• _TASK DIRECTIONS_:
Find the line in the entries below that contains "Click the S size row label". Repeat it exactly, and every line after it through the line that contains "Task: Switch to the Zebra BI ribbon tab".

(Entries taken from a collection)

• • • • • • •

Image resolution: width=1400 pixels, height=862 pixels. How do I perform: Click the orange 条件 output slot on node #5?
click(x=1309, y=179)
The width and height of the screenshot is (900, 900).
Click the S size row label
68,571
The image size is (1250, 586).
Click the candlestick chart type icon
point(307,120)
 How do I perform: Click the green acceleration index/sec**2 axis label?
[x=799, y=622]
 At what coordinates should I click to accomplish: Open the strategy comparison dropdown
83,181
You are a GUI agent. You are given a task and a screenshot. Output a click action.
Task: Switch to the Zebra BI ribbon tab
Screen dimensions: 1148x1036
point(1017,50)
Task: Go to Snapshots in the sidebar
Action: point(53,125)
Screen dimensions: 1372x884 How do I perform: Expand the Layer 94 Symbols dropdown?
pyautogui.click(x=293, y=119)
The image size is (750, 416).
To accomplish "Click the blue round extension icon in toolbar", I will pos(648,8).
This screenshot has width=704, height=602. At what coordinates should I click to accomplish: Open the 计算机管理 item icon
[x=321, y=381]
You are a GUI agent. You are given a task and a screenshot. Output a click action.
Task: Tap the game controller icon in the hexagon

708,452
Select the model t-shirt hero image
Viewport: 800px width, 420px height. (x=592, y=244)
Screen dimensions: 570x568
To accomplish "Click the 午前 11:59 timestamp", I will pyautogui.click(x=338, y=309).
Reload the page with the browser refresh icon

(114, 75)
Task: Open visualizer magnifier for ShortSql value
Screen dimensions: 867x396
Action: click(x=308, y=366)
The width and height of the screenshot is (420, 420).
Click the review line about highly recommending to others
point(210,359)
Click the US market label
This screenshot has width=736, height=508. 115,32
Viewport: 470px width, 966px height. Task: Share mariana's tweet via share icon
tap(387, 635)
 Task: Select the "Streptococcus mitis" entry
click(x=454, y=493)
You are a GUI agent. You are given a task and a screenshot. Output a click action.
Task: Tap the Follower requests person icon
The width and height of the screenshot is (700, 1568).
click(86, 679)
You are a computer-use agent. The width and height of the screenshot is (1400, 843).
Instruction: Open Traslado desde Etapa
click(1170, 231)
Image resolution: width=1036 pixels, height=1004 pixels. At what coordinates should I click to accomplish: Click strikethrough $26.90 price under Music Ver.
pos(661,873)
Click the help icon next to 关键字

• • • • • • •

• _SOLUTION TO THE PROBLEM_:
Click the S size row label
68,571
The image size is (1250, 586).
Click the candlestick chart type icon
point(307,120)
 How do I perform: Click the green acceleration index/sec**2 axis label?
[x=799, y=622]
 At what coordinates should I click to accomplish: Open the strategy comparison dropdown
83,181
You are a GUI agent. You are given a task and a screenshot. Output a click action.
Task: Switch to the Zebra BI ribbon tab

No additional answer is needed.